Dag 22: Levico Terme - Bertigo (48 km)

In de vroege ochtend valt er nog een buitje, maar bij het opstaan ziet het er niet verkeerd uit. Natte kledingstukken drogen we zoveel mogelijk op de waslijn van de buren. Na het ontbijt gaan we op zoek naar de voet van de Passo di Vezzena. In Caldonazzo nemen we eerst de verkeerde afslag, maar een kleine cross-country brengt ons weer op de juiste weg. De Vezzena is een schitterende pas. De weg is af en toe zeer smal, het uitzicht is geweldig en hij is lekker steil. Meteen vanaf het begin gaat het fors omhoog. Na ongeveer een kilometer slaan we rechtsaf. Niet lang hierna verlaten we het bos en krijgen we het prachtige uitzicht op het Lago di Caldonazzo voorgeschoteld.

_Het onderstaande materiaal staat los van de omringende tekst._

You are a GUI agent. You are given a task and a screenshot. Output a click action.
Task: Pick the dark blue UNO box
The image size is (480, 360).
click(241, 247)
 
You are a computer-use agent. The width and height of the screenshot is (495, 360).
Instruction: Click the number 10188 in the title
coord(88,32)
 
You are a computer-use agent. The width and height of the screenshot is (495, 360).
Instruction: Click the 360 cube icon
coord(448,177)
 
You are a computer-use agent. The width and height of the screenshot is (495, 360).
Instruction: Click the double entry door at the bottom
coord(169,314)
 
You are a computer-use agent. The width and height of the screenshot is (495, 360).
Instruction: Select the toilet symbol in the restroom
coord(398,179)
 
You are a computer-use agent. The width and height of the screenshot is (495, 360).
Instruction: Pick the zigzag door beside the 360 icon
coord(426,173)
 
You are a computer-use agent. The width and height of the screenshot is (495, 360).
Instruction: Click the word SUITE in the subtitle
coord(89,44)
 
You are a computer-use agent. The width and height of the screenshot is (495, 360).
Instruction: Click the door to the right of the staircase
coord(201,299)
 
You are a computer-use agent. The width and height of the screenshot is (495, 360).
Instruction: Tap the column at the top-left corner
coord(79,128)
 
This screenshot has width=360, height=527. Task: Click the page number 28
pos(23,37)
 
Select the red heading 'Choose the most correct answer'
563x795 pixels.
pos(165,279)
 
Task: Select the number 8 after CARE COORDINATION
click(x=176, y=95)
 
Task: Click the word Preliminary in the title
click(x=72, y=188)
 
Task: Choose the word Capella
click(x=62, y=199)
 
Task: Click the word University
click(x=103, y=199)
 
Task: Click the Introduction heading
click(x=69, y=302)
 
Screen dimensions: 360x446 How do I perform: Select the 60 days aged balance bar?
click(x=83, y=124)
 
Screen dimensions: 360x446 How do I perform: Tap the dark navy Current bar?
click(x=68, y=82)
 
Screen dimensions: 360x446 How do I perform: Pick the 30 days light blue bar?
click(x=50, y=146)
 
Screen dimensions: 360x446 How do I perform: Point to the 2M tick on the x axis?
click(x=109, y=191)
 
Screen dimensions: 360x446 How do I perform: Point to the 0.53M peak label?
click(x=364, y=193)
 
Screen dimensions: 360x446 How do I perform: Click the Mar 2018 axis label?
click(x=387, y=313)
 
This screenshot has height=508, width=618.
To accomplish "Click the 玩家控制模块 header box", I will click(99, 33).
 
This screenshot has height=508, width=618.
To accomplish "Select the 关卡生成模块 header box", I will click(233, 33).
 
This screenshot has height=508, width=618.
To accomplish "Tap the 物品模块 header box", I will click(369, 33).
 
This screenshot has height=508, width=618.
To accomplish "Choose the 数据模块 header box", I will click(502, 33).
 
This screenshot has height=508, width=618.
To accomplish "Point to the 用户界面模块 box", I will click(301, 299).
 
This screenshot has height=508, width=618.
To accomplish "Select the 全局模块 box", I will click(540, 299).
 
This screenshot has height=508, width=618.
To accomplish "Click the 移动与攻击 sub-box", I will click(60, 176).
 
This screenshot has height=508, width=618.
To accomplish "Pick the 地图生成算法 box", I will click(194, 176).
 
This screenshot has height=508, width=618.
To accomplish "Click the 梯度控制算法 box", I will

De weg is soms niet meer dan een auto breed. Vooral in de tunneltjes leidt dit tot problemen. Er zijn behoorlijk wat fietsers bezig deze pas te bedwingen, waaronder een enthousiaste jongen en zijn duidelijk wat oudere vader. Met een serie steile haarspeldbochten beklimmen we de bergwand. Later neemt het aantal bochten af en komen we weer in het bos. Via een klein dipje komt de weg uit een grotere weg. We slaan linksaf in de richting van de pas. Na nog een paar flinke bochten vlakt de weg steeds meer af en niet veel later zijn we boven.

Hoogvlakte van Asiago


Een rustige afdaling van bijna 20 kilometer langs de rivier de Assa brengt ons op de Altopiana dei Sette Comuni. Dit is een grote hoogvlakte op ongeveer 1000 meter. We klimmen een paar kilometer, dalen een paar kilometer en zo arriveren we in Asiago. Dit is het grootste dorp op de hoogvlakte en het heeft een groot gedenkteken voor de Eerste Wereldoorlog, wat al van ver zichtbaar is. We doen er boodschappen, waarna we op weg gaan naar de camping van Bertigo. Over de groene licht golvende vlakte leggen we de laatste kilometers af.


Aan de buitenkant van de receptie hangt een aantal poster met de schaatster Enrico Fabris erop. De campingeigenaar is vast een van de zeldzame Italiaanse schaatsfans, denken we. Binnen hangen nog meer souvenirs van Fabris. Trots als een pauw geeft de dikke campingbaas me een gesigneerde kaart van de schaatser. Dan wijst hij opzij en ik herken hem meteen: daar staat de olympisch kampioen 1500 meter himself, die in Asiago blijkt te wonen. De camping wordt gerund door een van zijn ooms en tantes. Hij schudt me de hand en hij vraag waar we vandaan komen en vind het leuk om te horen dat ik z’n races in Turijn heb gezien. Een leuke jongen zonder capsones. Als ik hem even later succes wens met het komende seizoen klinkt het: “Doesn’t matter. In four years...”. Voor Vancouver 2010 zijn de heren Nederlanders gewaarschuwd.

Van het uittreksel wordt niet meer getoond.